Zaskarżonym wyrokiem z dnia 28 czerwca 2012 r. Sąd Okręgowy w Opolu w pkt 1 pozbawił wykonalności tytuł wykonawczy w postaci prawomocnego wyroku Sądu Okręgowego w Opolu z dnia 12.11.2011 r., sygn. akt. VI GC 54/08 w części, a to:


a/ do kwoty 96.543,29 zł, stanowiącą należność główną 60.000 zł i odsetki w kwocie 36.543,29 zł oraz


b/ do kwoty 44.929,53 zł.


W pozostałym zakresie Sąd powództwo oddalił (pkt 2). Jednocześnie w pkt 3 zasądził od pozwanego na rzecz powoda kwotę 1.200 zł tytułem kosztów zastępstwa procesowego, a w pozostałym zakresie zniósł te koszty między stronami. Ponadto w pkt 4 nakazał pozwanemu, aby uiścił na rzecz Skarbu Państwa kasa Sądu Okręgowego w Opolu – kwotę 7.074 zł tytułem opłaty sądowej, od której powód został zwolniony.
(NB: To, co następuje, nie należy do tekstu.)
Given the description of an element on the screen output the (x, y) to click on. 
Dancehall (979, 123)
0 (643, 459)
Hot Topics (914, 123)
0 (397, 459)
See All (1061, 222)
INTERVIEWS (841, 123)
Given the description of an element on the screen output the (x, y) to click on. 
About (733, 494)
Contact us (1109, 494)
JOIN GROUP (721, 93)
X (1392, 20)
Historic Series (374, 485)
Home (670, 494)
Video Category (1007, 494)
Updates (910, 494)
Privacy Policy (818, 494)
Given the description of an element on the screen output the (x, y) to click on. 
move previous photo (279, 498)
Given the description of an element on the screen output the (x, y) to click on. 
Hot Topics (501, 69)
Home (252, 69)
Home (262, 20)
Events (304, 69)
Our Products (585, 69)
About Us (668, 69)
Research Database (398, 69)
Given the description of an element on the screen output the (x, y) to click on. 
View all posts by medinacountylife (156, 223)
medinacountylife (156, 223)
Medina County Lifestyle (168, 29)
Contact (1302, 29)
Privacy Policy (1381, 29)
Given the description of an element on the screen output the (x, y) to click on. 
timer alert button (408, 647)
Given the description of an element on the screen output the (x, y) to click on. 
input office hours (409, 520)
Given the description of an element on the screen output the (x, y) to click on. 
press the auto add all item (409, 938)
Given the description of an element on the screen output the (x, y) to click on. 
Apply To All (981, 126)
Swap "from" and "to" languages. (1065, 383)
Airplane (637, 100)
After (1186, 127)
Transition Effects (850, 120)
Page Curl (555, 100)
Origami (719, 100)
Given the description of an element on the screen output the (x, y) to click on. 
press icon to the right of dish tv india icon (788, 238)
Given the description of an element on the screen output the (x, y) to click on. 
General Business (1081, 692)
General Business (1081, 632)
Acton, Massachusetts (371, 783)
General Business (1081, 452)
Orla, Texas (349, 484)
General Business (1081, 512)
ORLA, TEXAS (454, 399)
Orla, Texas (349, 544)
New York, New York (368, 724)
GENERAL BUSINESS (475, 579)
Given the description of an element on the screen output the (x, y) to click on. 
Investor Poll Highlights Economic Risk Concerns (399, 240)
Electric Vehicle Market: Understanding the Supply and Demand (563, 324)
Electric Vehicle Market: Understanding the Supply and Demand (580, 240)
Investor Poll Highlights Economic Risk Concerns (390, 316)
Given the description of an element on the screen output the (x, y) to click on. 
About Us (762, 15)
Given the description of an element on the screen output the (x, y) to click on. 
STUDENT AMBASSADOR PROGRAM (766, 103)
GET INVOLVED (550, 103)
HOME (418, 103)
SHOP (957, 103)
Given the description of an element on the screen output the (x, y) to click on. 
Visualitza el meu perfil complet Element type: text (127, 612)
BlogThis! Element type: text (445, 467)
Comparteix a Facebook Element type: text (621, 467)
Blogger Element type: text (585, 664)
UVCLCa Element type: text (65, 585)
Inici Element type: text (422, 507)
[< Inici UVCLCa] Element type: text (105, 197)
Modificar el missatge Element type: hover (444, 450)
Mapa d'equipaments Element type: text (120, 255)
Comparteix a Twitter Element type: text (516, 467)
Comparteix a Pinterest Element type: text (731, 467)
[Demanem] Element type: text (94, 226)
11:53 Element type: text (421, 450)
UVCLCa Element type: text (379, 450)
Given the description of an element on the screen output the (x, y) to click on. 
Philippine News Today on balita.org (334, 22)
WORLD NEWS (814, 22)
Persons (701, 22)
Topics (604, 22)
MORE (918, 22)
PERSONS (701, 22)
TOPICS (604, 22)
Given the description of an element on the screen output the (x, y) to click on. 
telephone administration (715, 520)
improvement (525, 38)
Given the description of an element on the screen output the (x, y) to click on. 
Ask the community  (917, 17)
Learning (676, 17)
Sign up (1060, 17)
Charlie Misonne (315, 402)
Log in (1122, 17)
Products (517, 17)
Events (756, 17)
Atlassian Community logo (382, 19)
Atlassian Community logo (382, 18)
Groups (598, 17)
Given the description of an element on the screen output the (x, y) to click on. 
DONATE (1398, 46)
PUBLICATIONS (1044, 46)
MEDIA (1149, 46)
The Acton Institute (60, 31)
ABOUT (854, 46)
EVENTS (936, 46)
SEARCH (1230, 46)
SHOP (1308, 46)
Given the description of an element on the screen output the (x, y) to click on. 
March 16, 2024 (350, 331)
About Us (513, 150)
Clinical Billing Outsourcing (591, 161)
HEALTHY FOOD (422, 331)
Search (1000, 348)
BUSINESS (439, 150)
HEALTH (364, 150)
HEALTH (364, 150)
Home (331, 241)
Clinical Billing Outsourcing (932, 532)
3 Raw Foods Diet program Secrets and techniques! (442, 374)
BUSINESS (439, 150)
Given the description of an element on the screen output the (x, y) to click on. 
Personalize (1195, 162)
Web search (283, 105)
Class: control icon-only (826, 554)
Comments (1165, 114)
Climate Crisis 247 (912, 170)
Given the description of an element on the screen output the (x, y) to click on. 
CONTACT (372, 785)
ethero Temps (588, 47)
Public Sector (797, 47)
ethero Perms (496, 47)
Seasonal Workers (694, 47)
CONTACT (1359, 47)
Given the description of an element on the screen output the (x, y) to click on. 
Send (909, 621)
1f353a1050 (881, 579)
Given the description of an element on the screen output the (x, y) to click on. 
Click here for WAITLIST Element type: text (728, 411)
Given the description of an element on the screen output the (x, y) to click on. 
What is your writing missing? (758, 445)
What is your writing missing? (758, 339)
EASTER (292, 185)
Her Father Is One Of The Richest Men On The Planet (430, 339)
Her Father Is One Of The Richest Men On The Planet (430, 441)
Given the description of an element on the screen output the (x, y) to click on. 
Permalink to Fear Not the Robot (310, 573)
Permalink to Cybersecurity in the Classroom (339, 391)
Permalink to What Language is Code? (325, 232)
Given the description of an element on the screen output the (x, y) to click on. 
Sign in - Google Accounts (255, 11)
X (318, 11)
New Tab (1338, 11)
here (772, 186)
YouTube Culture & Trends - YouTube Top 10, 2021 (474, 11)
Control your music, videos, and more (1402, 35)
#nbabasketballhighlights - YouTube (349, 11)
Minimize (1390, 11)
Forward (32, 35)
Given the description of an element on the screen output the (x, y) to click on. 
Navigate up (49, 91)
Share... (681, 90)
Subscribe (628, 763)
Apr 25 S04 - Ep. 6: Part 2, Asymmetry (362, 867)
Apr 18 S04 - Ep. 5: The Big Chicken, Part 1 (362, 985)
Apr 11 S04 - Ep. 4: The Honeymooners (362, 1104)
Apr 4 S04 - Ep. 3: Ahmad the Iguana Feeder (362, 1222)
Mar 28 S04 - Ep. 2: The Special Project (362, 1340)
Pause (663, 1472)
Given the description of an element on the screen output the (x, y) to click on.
Przedmiotowe rozstrzygnięcie Sąd I instancji wydał w oparciu o następujące istotne ustalenia faktyczne:


Wyrokiem z 12.11.2011 r., w sprawie o sygn. akt VI GC 54/08, Sąd Okręgowy w Opolu zasądził od powoda J. S. na rzecz pozwanego S. P. kwotę 266.000 zł z ustawowymi odsetkami liczonymi od dnia 16.03.2006 r. do dnia zapłaty, a nadto 36.448 zł tytułem zwrotu kosztów postępowania. Wniesioną od powyższego rozstrzygnięcia apelację powoda, Sąd Apelacyjny we Wrocławiu wyrokiem z 1.03.2011 r., w sprawie o sygn. akt I ACa 83/11, oddalił i powyższym orzeczeniom nadał klauzulę wykonalności.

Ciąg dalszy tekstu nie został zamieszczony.